IgG4 accelerated cancer cell growth in three immune potent mouse models. (A, B) Non-cancer-specific IgG4 accelerated breast cancer cell growth. Local inoculation of mouse breast cancer cells (4T1, 1×10⁵ cells per mouse) into immune competent mice (BALB/c, body weight 20 g, n=5) resulted in sizeable tumor masses in 21 days. Local injections of non-cancer-specific IgG4 resulted in tumor masses that doubled the size of those similarly injected with ‘IgG without IgG4’ or with PBS. As there is no direct effect of IgG4 on cancer cell growth (figure 4I), these results clearly demonstrate that IgG4 can effectively promote tumor growth by inhibiting local immunity. (C, D) IgG4, anti-PD-1 (nivolumab) and anti-PD-1-Fc induced significant tumor (CT26 mouse colon cancer) progression in mice.
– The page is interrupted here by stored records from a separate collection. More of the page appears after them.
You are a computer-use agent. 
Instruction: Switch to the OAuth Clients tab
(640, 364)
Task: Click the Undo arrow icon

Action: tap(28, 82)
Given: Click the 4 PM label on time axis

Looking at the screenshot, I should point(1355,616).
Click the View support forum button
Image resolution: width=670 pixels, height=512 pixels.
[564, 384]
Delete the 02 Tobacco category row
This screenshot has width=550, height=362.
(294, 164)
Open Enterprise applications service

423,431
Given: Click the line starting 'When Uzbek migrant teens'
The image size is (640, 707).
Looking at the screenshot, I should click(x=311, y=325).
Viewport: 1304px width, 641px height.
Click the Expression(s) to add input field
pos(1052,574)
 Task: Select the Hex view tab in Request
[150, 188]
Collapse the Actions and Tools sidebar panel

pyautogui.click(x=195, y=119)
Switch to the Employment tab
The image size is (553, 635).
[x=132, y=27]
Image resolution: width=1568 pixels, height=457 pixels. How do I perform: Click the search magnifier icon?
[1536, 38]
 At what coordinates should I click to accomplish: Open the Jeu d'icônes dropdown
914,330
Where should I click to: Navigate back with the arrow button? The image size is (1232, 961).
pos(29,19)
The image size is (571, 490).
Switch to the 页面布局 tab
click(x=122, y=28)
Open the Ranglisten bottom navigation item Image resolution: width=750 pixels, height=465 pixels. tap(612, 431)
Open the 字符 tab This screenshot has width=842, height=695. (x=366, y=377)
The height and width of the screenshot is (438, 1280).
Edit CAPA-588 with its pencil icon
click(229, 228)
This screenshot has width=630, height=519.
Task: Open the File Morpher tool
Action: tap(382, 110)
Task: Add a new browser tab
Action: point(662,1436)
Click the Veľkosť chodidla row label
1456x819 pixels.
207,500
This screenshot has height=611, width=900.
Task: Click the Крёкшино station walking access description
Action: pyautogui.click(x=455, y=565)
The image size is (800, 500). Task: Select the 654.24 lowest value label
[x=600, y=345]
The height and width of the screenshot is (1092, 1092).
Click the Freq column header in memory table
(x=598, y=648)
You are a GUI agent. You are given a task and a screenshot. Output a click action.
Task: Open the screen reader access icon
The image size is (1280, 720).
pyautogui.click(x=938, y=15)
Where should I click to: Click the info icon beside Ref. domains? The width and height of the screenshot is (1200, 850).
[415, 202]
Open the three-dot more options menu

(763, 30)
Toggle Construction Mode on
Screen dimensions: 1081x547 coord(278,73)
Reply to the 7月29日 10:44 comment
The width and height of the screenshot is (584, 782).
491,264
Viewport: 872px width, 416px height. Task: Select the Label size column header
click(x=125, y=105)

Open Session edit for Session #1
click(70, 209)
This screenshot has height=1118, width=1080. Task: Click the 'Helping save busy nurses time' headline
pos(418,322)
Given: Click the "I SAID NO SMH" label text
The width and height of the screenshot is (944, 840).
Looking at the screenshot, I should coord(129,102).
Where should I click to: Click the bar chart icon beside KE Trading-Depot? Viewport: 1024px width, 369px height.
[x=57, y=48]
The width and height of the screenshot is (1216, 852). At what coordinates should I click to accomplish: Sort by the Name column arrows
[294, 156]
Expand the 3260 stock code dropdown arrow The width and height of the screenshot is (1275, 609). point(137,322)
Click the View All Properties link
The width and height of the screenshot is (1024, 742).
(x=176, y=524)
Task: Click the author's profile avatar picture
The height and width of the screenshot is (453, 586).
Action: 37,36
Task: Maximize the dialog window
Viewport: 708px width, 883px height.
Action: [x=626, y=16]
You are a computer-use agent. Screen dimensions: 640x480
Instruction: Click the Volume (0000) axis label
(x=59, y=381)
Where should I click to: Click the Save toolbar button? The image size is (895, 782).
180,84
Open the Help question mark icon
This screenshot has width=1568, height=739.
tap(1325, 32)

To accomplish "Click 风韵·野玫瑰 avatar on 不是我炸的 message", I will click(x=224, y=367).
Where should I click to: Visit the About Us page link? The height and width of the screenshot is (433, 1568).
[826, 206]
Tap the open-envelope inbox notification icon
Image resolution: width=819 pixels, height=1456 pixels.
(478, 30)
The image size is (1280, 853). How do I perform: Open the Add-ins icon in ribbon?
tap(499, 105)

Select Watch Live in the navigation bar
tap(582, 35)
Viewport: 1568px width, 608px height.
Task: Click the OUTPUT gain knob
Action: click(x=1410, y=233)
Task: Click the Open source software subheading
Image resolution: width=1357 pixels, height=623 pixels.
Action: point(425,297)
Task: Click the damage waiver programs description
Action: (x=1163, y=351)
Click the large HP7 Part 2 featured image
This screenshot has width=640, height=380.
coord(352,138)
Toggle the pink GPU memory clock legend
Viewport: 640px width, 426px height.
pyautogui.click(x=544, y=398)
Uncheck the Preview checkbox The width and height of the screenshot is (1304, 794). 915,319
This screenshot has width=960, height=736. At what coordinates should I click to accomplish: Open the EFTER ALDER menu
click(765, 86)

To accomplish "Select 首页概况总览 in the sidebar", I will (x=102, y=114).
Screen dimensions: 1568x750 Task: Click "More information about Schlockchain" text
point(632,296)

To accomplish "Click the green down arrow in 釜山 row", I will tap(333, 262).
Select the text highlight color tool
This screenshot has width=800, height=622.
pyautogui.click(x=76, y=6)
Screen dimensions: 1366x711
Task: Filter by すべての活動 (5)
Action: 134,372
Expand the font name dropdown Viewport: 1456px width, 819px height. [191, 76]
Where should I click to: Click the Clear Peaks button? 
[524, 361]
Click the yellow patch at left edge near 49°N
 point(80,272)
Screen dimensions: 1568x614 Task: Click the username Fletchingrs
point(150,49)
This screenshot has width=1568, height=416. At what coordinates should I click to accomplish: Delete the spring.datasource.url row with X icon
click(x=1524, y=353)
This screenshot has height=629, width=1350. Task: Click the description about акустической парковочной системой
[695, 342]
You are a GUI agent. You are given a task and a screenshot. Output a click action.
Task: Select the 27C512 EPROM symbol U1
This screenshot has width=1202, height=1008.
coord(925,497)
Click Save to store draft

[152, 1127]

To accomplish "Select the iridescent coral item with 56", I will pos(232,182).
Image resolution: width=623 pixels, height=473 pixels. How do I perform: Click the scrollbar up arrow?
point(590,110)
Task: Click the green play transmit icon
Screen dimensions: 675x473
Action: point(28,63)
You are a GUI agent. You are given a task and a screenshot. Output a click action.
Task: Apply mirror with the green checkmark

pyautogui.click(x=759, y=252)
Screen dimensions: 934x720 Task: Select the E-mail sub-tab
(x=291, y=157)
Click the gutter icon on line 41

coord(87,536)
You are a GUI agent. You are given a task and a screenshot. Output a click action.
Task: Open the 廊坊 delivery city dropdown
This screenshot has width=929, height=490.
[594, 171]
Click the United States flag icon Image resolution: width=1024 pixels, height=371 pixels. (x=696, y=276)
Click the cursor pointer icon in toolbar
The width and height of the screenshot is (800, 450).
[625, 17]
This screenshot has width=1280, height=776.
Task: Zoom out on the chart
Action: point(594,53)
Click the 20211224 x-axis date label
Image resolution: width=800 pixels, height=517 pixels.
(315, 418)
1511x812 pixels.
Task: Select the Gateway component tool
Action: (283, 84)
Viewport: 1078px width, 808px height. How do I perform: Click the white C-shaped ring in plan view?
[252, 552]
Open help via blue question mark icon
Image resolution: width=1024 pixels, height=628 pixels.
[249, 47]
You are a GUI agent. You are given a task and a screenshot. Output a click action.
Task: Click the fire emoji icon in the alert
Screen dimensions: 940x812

Five groups of mice were tested by injecting IgG4, nivolumab (IgG4 subtype), nivolumab-Fc, IgG1 and PBS. By 19 days, IgG4, nivolumab and nivolumab-Fc induced significant progression of tumor size in comparison with the other groups. (E–G) IgG4 significantly accelerated skin papilloma formation in a carcinogen-induced skin tumor model in immune potent mice. IgG4 significantly accelerated tumor development and growth in comparison with control (PBS), which in turn had more tumor formation than the group treated with IVIG without IgG4. By 12 weeks, the total tumor volume in IgG4-treated group was more than 12 times larger than the group that was treated with IVIG without IgG4, and was six times larger than the group treated with PBS. (E) The removed back skin of mice from the three groups (at 15 weeks). The tumors are shown in dark-brown color. (F) Tumors at higher magnification. (G) Changes of tumor numbers and volume over time of the three groups. (H) Total tumor volumes of the three groups at 12 weeks after treatment. *p<0.05, **p<0.01, ***p<0.001. IVIG, intravenous IgG; PBS, phosphate buffered saline; PD-1, programmed cell death-1.

Figure 6

Diagrammatic illustration of proposed mechanism of cancer-initiated B lymphocyte-derived IgG4-mediated immune evasion. Chronic stimulation by cancer antigens induces class switch of B lymphocytes to produce IgG4. Such increased IgG4 can react to cancer-bound IgG with its Fc-Fc binding property and also to Fc receptors of immune effector cells. With its unique structural and biological property, increased IgG4 in cancer microenvironment mediates an effective immune escape for cancer. ADCC, antibody-dependent cell-mediated cytotoxicity; ADCP, antibody-dependent cellular phagocytosis; CDC, complement-dependent cytotoxicity; NK, natural killer cells.